* [Your objective] The entries that follow must be given again exactly, with the pictures excluded.

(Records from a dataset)
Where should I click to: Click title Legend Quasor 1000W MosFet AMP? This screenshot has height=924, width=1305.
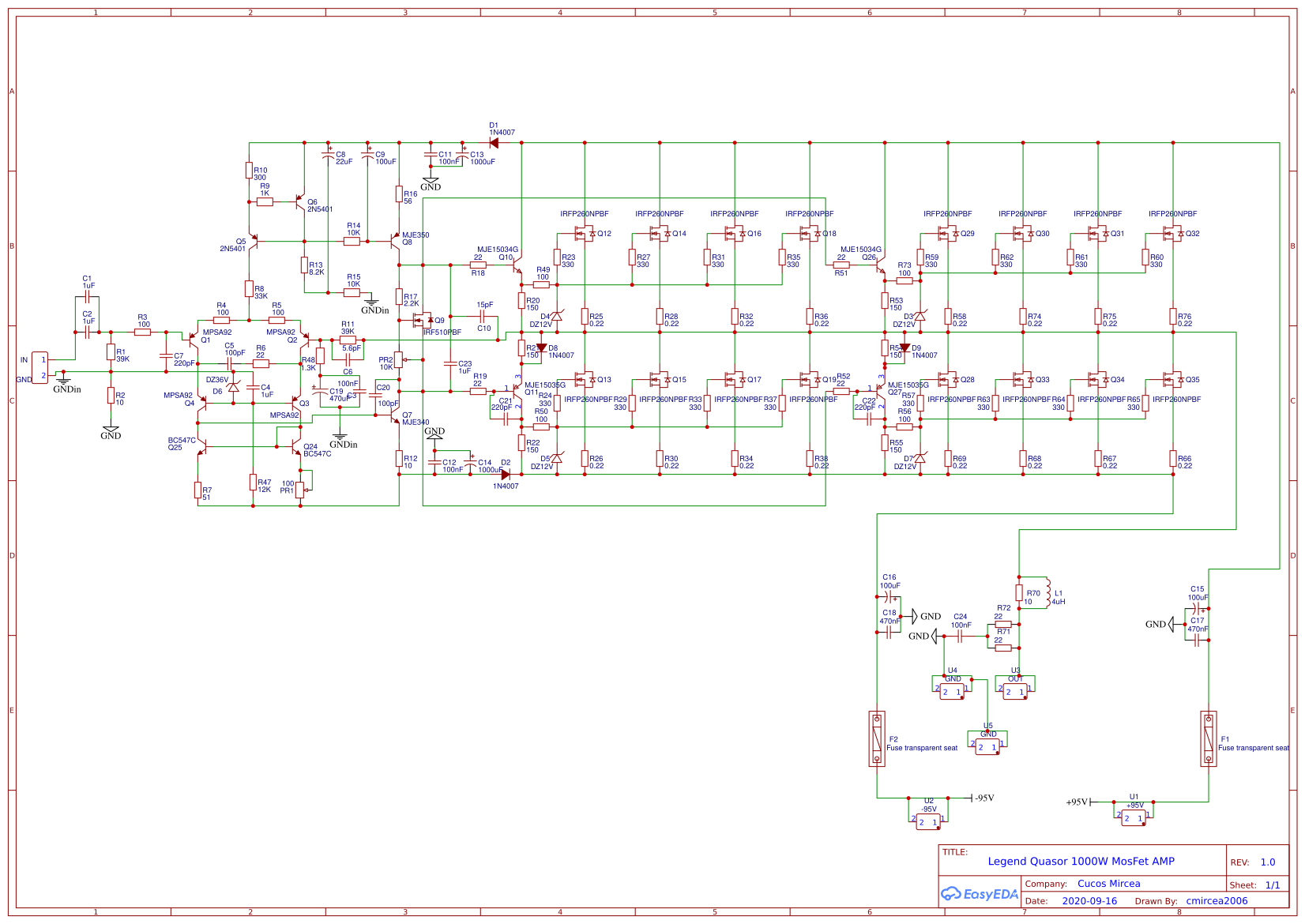1082,862
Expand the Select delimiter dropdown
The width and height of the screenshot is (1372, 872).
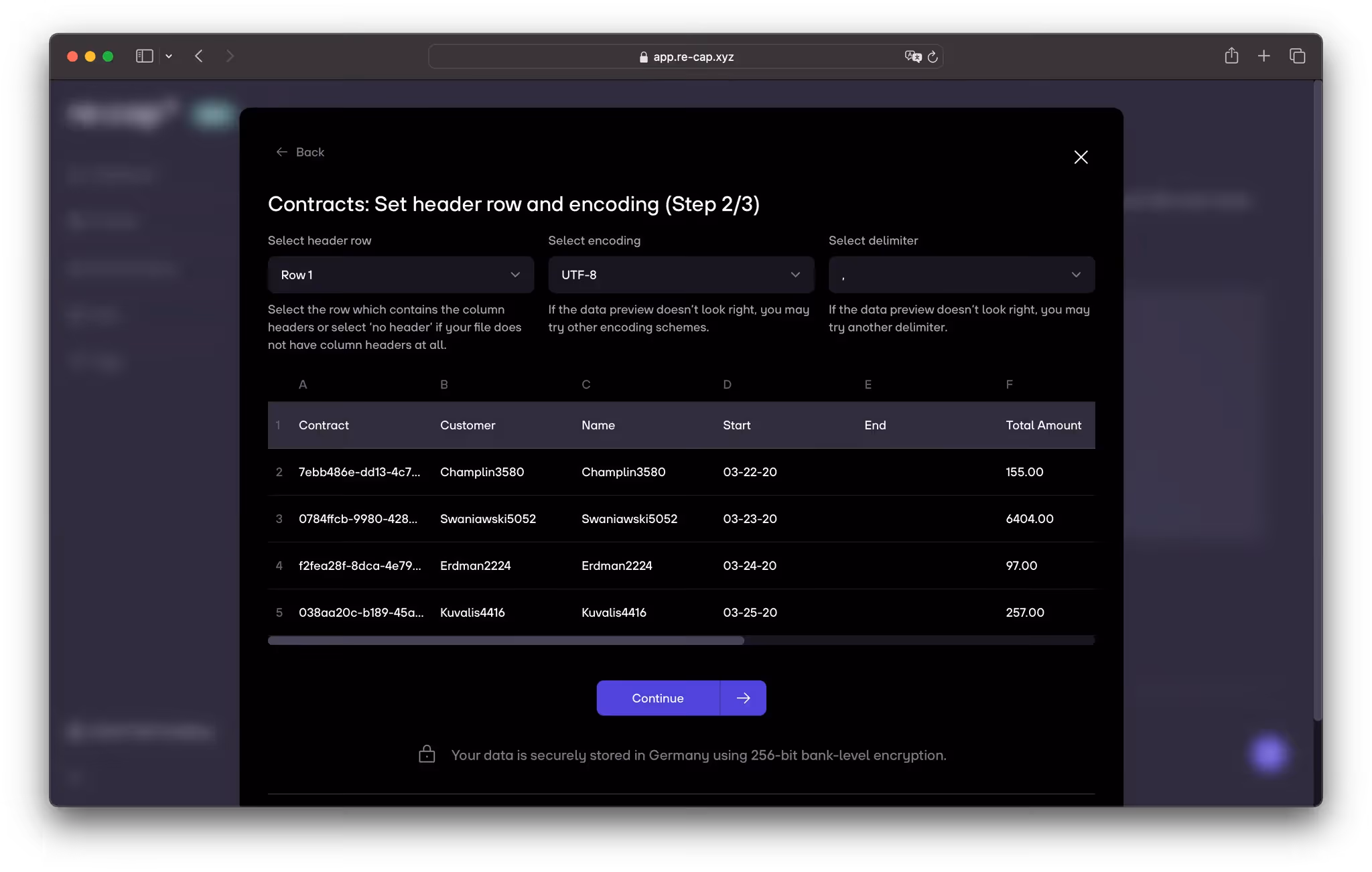pos(961,275)
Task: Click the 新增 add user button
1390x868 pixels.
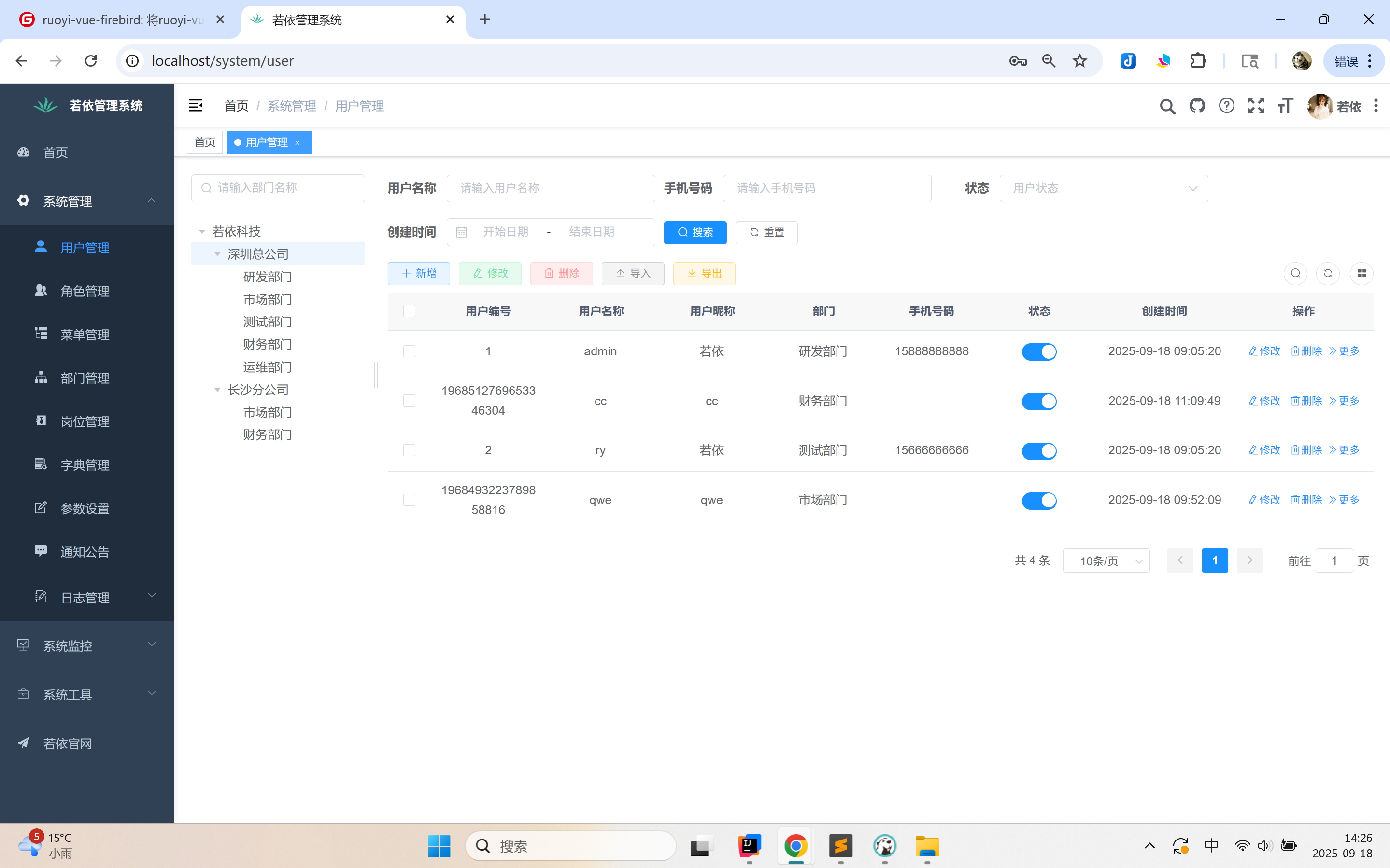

* [Answer to this problem]
Where should I click to: Click title Legend Quasor 1000W MosFet AMP? This screenshot has height=924, width=1305.
1082,862
Expand the Select delimiter dropdown
The width and height of the screenshot is (1372, 872).
pos(961,275)
Task: Click the 新增 add user button
1390x868 pixels.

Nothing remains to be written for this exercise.